Extend the report on epizootic hemorrhagic disease among Clearwater Region deer, picking up right after its last sentence.

## DOCUMENT SEGMENT

○ ○ ○ ○

Epizootic Hemorrhagic Disease (EHD) continues to cause an increase in the number of deer deaths across the Clearwater Region. Every year, Idaho Fish and Game receives reports of deer potentially infected with EHD in small, isolated outbreaks. Although EHD is a naturally occurring disease in Idaho, this summer's prolonged hot, dry summer with little rain caused animals to congregate intensifying the occurrence and duration of this year's EHD outbreak.
As usual water sources become scarce on the landscape, more deer use any water that is available. As deer gather around these water sources, more deer in the population may become exposed to infected biting midges, which spread the disease via bites from the insects. Higher deer concentrations can further exacerbate an outbreak as more deer frequent these watering holes.
In 2003, the Clearwater Region experienced a major outbreak of hemorrhagic disease starting in the Kamiah area. A less severe outbreak of bluetongue occurred during 2015 within the Clearwater Region.

○ ○ ○ ○

## MATERIAL SUPPLIED
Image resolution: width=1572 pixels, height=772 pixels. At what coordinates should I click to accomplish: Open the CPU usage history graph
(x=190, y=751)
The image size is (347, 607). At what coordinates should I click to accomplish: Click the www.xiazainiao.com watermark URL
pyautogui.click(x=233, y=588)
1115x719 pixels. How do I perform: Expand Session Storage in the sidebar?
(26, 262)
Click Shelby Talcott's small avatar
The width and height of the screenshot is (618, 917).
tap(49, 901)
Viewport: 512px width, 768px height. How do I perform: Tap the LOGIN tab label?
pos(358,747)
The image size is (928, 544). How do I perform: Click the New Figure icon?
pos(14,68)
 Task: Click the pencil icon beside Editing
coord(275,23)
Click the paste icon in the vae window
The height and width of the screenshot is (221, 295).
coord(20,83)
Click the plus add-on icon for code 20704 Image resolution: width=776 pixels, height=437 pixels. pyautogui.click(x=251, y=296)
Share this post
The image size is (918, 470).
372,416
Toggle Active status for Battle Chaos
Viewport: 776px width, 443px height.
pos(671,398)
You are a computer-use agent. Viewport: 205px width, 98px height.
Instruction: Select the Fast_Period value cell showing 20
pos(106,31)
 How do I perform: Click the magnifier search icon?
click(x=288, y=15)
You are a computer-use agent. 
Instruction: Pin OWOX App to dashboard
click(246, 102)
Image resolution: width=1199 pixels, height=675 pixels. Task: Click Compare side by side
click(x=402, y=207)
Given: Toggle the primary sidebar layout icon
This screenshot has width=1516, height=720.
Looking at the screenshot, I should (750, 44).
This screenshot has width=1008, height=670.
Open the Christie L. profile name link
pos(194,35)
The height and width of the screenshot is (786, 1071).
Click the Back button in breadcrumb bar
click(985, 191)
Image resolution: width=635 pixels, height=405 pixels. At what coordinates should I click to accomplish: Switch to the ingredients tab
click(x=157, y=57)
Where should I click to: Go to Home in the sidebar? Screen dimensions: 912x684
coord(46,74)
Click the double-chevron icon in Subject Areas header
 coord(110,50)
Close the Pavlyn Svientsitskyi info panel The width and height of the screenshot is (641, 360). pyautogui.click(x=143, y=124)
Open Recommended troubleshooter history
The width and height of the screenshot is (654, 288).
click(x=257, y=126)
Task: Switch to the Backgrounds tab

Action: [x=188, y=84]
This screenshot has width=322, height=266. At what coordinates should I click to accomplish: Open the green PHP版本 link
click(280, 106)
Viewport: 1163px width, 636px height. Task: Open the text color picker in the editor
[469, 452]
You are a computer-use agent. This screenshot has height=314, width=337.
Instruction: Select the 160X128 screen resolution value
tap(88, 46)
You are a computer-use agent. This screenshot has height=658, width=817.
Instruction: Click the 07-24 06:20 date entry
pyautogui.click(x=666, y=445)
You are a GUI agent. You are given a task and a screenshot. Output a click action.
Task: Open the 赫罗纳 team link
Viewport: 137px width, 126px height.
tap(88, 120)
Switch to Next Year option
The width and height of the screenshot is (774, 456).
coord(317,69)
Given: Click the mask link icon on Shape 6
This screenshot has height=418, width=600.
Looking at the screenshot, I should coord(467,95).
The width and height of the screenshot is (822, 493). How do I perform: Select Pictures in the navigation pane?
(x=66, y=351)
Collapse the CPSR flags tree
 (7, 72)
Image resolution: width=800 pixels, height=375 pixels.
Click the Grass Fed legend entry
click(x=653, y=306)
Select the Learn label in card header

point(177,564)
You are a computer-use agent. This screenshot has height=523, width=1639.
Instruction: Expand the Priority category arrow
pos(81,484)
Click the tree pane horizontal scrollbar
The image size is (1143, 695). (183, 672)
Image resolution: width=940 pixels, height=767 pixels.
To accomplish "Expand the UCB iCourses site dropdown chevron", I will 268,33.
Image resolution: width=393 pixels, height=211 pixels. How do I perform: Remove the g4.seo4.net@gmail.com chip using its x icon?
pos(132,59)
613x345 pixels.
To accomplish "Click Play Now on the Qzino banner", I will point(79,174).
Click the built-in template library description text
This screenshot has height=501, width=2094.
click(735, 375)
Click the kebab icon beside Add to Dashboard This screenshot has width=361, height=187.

○ ○ ○ ○

## TASK ANSWER
The disease is characterized by the rapid onset of clinical symptoms. Some deer can survive the late stages of the disease, and not all deer that become infected will become sick enough to show clinical signs. Deer that survive the original infection may become immune to EHD, and will carry antibodies in their blood. Due to the potential for immunity, Fish and Game encourages public to keep their distance and to not shoot or harass/stress visibly sick deer.
External Signs of EHD
Loss of appetite and wariness, swelling around the head and neck, dehydration and weakness, increased respiration rate, excessive salivation, rosy or bluish color of mouth and tongue, blood flecks may occur in the urine and feces. In severe cases, a bloody diarrhea can develop. Deer that are infected may show lameness and a tendency to avoid direct sunlight. An increase in body temperature can cause deer to seek cool places, such as in and around water.
Internal Signs of EHD
Internal organs will have extensive bleeding throughout, most likely affecting the heart, liver, spleen, kidney, lungs, and intestinal tract. The liver, spleen, and lymph nodes may be enlarged and congested. Lesions or ulcers may occur on the lips, tongue, and cheeks.
Treatment and Control
There is no treatment for EHD once the animal shows clinical signs. There are no preventive methods that are currently being applied to wild populations of deer. According to Infectious Diseases of Wild Mammals (2001), there is no established public health risk associated with handling or eating animals infected with EHD or with exposure to EHD-infected midges.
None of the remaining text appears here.